• _Texte source_
((

Atypical. The Good Doctor. Extraordinary Attorney Woo. Ces titres de séries TV récentes vous disent sûrement quelque chose. Parce qu’elles rencontrent une réelle popularité en France et dans le monde.
D’ailleurs, leurs personnages principaux ont une chose en commun : ils sont autistes. Et la série met en scène leur TSA dans la vie quotidienne.
Mais comment sont représentées les personnes autistes dans ces fictions ? Dans ce premier volet, nous allons ensemble voir si les médias aident à mieux comprendre l’autisme.
Les représentations des Troubles du Spectre Autistique dans les médias
Les représentations sociales sont une forme de connaissance permettant la construction sociale d’une réalité. Elles nous permettent d’interpréter notre environnement et les individus, tout en orientant nos comportements et nos communications.
Ces représentations sociales s’appuient sur des croyances, des préjugés mais aussi des expériences. Or les médias ont un certain impact sur ces représentations, véhiculant parfois des stéréotypes qui peuvent s’ancrer dans les consciences.
En 2009, Jones et Artwood relevaient dans la presse écrite australienne que les troubles de l’autisme sont présentés de façon négative. En effet, la personne avec TSA est considérée de manière essentiellement négative, comme un poids pour sa famille, le système éducatif et la société. Par exemple, elle peut être perçue comme une personne dangereuse, agressive envers elle-même ou les autres. Elle peut également être vue comme un génie étrange, avec des capacités exceptionnelles, concernant les TSA sans déficience intellectuelle (anciennement, le syndrome d’Asperger).
Les premiers personnages avec TSA : l’enfant sauvage et mutique à éduquer
Dans les années 70, l’autisme est encore perçu comme un trouble rare et synonyme d’idiotie ou de psychose. C’est ainsi que les premiers films où un personnage apparaît avec un TSA se concentrent davantage sur les personnes autour de lui, celles qui s’en occupent, l’éduquent pour le ramener dans le langage et la société.
En effet, que ce soit dans le film L’enfant sauvage, de Truffaut (1969), ou dans le documentaire Ce gamin-là, de Victor (1975), la narration se concentre autour des adultes qui prennent en charge les enfants “à problème”. D’autres documentaires suivent, toujours centrés sur la problématique éducationnelle des enfants “sauvages”. Ce sont des enfants mutiques, dits psychotiques ou déficients mentaux.
Par ailleurs, les différents médias présentent des centres ou des méthodes pour “réadapter” ces enfants. Par exemple en 1974, une série d’émissions met fortement en avant les conceptions de Bruno Bettelheim. Il comparait alors le retrait autistique et la position “soumise” des enfants aux comportements des personnes déportées dans les camps de concentration. De même, il prônait la séparation de l’environnement parental hostile pour améliorer la condition de l’enfant.

))

• _Extrait de données_

((

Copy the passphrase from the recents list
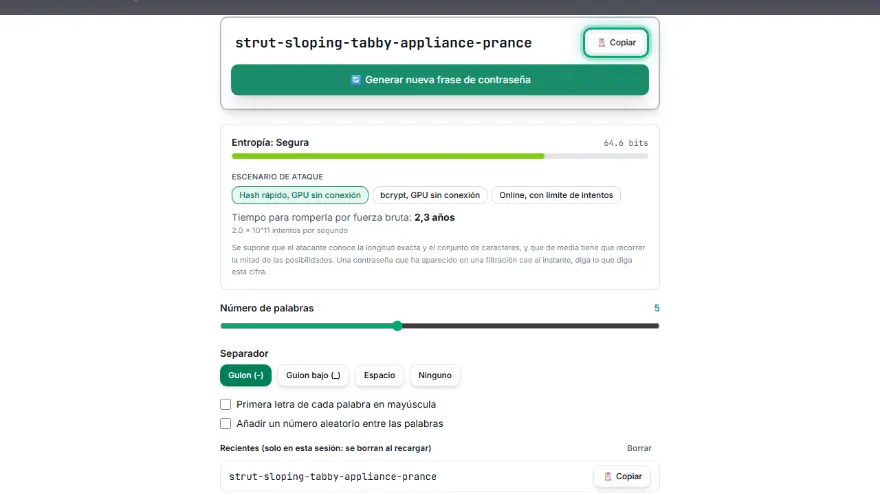Viewport: 880px width, 495px height. click(x=622, y=476)
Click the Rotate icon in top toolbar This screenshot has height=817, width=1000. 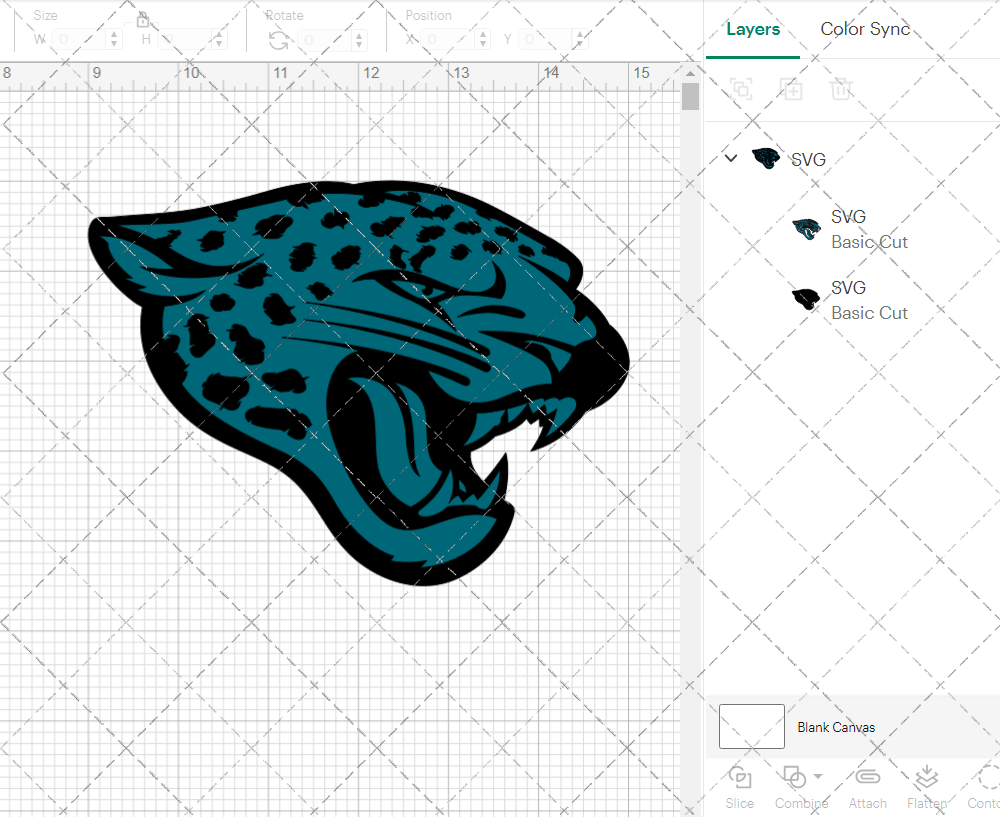tap(278, 40)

))

• _Consignes_
1. Dans le texte sur l'autisme dans les médias, à quoi Bruno Bettelheim comparait-il le retrait autistique et la position « soumise » des enfants ?
2. Poursuivez, s'il vous plaît, le texte sur l'autisme dans les médias après sa dernière phrase.

• _Réponses_
1. Aux comportements des personnes déportées dans les camps de concentration.

2.
Cependant, en parallèle de ces émissions, Alfred et Françoise Brauner proposent des documentaires sur leur méthode d’accompagnement plus détendue. De sorte que l’accent est moins mis sur les méthodes éducatives traditionnelles. De surcroît, ils essaient tous deux d’innover pour insérer les enfants, en adaptant leur façon d’échanger. Mais leurs travaux sont moins connus du grand public et passent inaperçus plus longtemps.
Le syndrome d’Asperger : élargissement des points de vue et témoignages
Dans les années 80, la psychiatre Lorna Wing publie une étude concernant des “enfants autistes de haut niveau” et utilise le terme de Syndrome d’Asperger. En parallèle, des témoignages de personnes avec un TSA sans déficience intellectuelle ont émergé et ont contribué à une meilleure visibilité médiatique des TSA.
De plus, le récit de Temple Grandin en 1986, puis un documentaire sur sa vie, ont eu un impact important sur les représentations des TSA. Les médias se sont également saisi du Syndrome d’Asperger pour le représenter dans différents films.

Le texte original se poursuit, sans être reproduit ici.